Write out the data below again, changing every "screenshot" to "screen capture" and keeping everything else the same. Leave out the pictures.

Saved entries:

** Begin **

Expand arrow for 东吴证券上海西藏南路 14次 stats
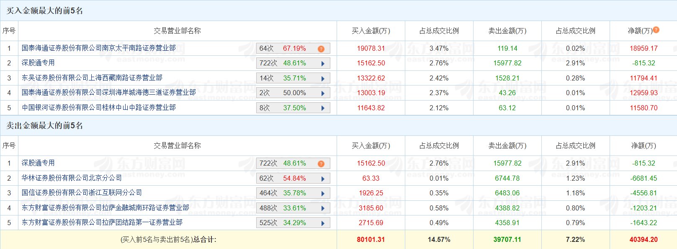 [x=323, y=78]
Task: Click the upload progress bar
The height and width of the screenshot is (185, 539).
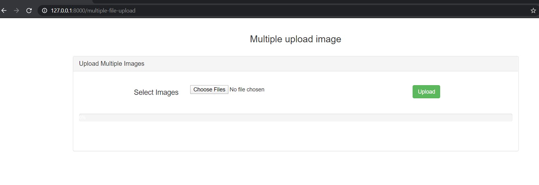Action: click(x=295, y=118)
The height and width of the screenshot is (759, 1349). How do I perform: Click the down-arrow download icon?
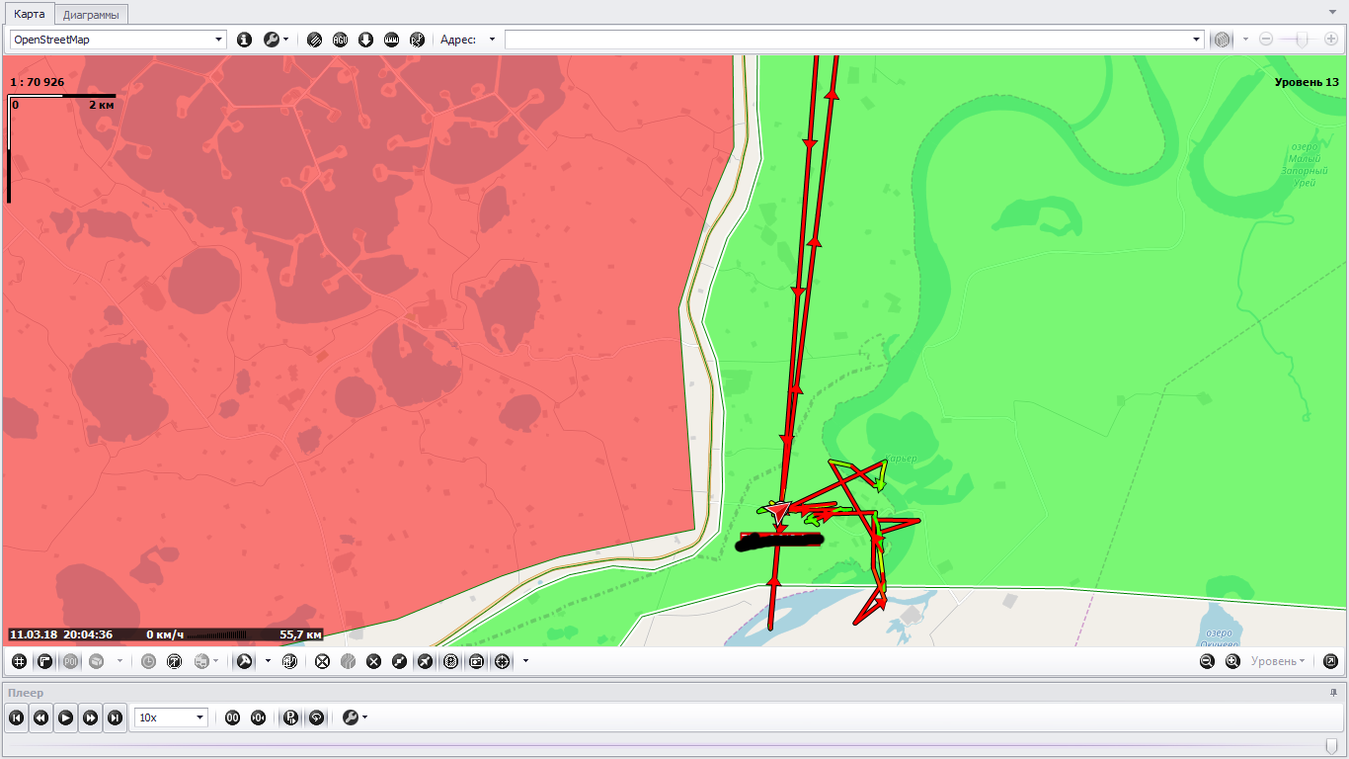tap(365, 40)
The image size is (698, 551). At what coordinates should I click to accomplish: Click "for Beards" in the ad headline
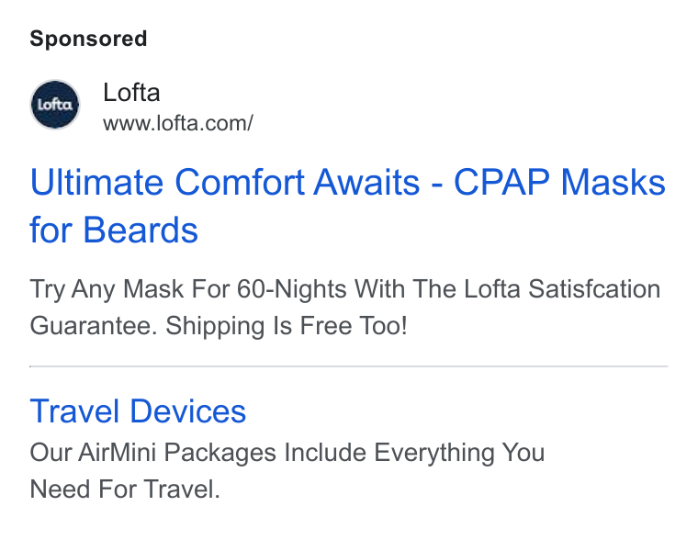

** End **

Output:
Expand arrow for 东吴证券上海西藏南路 14次 stats
 [x=323, y=78]
Task: Click the upload progress bar
The height and width of the screen capture is (185, 539).
Action: click(x=295, y=118)
The height and width of the screen capture is (759, 1349). How do I perform: Click the down-arrow download icon?
tap(365, 40)
The image size is (698, 551). At what coordinates should I click to accomplish: Click "for Beards" in the ad headline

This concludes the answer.